Com a nova norma, esses dados deixam de integrar o rol de informações de divulgação automática ao público e passam a ser acessíveis mediante requerimento administrativo fundamentado.
A mudança foi formalizada no fim de 2025, com a edição da resolução CNJ 670/25, que modificou dispositivos da resolução CNJ 215/15, responsável por regulamentar, no âmbito do Judiciário, a aplicação da lei de acesso à informação (lei 12.527/11).
O que muda?
Até então, a resolução 215/15 previa a divulgação ampla de dados financeiros no campo "Transparência", sem distinção clara entre parcelas públicas e privadas dos emolumentos arrecadados pelas serventias extrajudiciais.
A nova resolução, assinada pelo presidente do CNJ, ministro Edson Fachin, altera esse modelo ao estabelecer uma separação expressa entre as naturezas das informações.
Com a nova redação, os cartórios continuam obrigados a divulgar, mensalmente, as receitas públicas decorrentes da cobrança de emolumentos e as despesas públicas, incluindo valores destinados a fundos como o Fundo de Reaparelhamento da Justiça e o Fundo de Compensação.
Esses dados permanecem sujeitos à chamada transparência ativa.
Por outro lado, o acesso à parcela privada dos emolumentos, que inclui a remuneração dos titulares das serventias, passa a observar um regime distinto.
Acesso condicionado
A resolução 670/25 assegura às corregedorias de Justiça e aos demais órgãos de controle o pleno acesso às informações financeiras dos cartórios, inclusive à remuneração percebida por tabeliães e registradores. Para esses órgãos, não há qualquer restrição.
Já para terceiros interessados, o acesso aos dados da parcela privada deixa de ser automático.
A nova norma exige a apresentação de requerimento administrativo fundamentado, com demonstração de legítimo interesse e observância das disposições da LGPD - lei geral de proteção de dados pessoais (lei 13.709/18).
Na prática, a alteração substitui o modelo de divulgação irrestrita por um sistema escalonado de acesso, no qual o fornecimento da informação depende do perfil do solicitante e da natureza do dado requerido.
Fundamentação
Ao editar a resolução, o CNJ invocou expressamente o direito fundamental à proteção de dados pessoais, previsto no art. 5º, LXXIX, da CF, além das regras da LGPD.

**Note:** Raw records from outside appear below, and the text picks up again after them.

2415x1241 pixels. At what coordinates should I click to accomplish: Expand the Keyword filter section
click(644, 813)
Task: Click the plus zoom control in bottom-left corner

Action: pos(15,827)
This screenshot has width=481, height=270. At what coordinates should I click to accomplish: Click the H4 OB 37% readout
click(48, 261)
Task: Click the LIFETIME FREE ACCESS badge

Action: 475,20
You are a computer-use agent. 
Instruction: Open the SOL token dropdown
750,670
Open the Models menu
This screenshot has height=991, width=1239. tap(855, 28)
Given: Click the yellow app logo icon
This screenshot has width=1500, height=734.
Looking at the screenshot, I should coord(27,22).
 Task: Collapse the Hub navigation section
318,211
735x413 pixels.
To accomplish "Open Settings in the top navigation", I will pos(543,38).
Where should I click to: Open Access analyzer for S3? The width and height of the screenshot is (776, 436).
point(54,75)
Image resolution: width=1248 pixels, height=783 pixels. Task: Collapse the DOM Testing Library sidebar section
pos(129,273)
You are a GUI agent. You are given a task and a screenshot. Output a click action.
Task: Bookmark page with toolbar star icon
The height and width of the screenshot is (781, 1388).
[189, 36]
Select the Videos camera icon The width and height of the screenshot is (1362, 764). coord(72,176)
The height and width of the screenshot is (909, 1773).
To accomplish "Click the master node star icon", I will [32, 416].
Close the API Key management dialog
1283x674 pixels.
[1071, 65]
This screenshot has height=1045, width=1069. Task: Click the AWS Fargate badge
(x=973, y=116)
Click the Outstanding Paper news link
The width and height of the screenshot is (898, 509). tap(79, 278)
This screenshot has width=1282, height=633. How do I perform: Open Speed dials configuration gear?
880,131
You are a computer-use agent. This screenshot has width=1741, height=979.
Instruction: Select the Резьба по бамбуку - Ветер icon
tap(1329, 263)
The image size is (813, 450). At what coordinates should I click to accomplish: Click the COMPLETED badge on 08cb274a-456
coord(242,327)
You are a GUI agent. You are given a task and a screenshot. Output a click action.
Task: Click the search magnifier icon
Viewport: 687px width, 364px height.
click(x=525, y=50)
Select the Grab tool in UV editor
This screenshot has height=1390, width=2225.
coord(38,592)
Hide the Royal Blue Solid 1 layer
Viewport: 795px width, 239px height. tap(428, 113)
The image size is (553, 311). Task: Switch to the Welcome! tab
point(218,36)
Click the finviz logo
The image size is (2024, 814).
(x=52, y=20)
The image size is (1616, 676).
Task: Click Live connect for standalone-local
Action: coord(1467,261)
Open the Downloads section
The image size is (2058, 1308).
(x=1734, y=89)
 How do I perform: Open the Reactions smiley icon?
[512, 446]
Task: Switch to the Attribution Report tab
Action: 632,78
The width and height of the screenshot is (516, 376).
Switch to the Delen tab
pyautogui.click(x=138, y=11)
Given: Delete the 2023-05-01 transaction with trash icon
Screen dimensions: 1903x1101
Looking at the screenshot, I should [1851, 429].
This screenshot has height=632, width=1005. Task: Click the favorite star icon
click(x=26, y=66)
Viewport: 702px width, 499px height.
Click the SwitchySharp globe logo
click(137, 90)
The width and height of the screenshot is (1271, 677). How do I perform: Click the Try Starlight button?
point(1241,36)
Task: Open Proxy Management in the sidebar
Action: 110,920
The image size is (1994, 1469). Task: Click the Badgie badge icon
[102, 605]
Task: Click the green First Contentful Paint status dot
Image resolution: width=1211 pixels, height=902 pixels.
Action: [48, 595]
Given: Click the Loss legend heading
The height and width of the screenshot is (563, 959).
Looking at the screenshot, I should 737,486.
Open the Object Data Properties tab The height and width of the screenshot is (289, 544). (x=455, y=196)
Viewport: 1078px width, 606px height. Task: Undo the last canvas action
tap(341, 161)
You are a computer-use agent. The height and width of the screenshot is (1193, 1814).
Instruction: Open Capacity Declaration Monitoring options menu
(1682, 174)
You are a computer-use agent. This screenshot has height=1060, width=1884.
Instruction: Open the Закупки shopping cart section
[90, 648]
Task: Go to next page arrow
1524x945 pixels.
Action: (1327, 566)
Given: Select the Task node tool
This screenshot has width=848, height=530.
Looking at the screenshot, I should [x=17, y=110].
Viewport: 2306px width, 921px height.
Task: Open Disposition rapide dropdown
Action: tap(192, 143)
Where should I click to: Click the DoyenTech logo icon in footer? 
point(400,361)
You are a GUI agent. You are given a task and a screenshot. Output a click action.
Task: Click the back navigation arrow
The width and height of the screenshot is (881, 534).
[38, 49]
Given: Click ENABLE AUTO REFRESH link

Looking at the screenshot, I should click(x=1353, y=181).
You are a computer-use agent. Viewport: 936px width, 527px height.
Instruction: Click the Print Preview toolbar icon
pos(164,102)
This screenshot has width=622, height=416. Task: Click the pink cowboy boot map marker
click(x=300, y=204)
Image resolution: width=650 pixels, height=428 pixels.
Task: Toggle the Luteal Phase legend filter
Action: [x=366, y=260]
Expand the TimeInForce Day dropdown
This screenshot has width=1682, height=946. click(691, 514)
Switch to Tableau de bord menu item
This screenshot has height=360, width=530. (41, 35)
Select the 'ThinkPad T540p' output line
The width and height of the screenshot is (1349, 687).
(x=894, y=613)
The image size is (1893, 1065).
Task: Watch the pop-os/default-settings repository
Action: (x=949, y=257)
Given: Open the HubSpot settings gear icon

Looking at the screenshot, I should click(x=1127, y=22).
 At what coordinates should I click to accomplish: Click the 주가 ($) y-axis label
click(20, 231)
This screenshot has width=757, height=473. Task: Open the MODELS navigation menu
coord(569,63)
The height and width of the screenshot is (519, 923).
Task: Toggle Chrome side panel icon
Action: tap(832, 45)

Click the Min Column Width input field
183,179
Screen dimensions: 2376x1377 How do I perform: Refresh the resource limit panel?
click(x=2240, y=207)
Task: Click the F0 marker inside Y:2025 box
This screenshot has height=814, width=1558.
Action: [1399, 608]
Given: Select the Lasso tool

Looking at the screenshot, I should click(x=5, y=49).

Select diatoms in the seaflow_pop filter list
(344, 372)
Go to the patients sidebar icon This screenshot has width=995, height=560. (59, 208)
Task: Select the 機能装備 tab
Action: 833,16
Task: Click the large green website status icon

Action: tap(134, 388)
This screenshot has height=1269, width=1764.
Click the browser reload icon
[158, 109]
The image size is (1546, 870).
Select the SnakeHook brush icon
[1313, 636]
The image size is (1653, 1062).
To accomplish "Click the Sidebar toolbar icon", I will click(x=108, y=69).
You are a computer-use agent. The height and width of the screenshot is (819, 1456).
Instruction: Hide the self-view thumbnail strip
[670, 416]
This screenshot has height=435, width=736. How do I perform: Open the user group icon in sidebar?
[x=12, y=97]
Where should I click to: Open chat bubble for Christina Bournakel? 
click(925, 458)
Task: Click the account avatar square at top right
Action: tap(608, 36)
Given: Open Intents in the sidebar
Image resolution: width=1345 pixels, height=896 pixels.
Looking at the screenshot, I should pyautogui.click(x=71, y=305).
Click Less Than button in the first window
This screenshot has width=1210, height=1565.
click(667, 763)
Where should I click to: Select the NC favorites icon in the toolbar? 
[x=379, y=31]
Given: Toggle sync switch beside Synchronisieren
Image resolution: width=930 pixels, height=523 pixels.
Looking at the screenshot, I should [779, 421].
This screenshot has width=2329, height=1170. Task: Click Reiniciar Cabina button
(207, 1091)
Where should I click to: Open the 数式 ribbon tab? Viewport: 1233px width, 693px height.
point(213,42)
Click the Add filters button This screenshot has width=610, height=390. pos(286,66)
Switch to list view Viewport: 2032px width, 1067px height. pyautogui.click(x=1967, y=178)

O argumento central é a necessidade de compatibilizar o princípio da publicidade com a proteção da intimidade e da vida privada.
Padronização e controle
Outro ponto introduzido pela resolução 670/25 é a atribuição às corregedorias do poder de expedir orientações sobre a correta classificação das rubricas como públicas ou privadas.
A medida busca uniformizar procedimentos e reduzir divergências na aplicação das regras de transparência entre os Estados.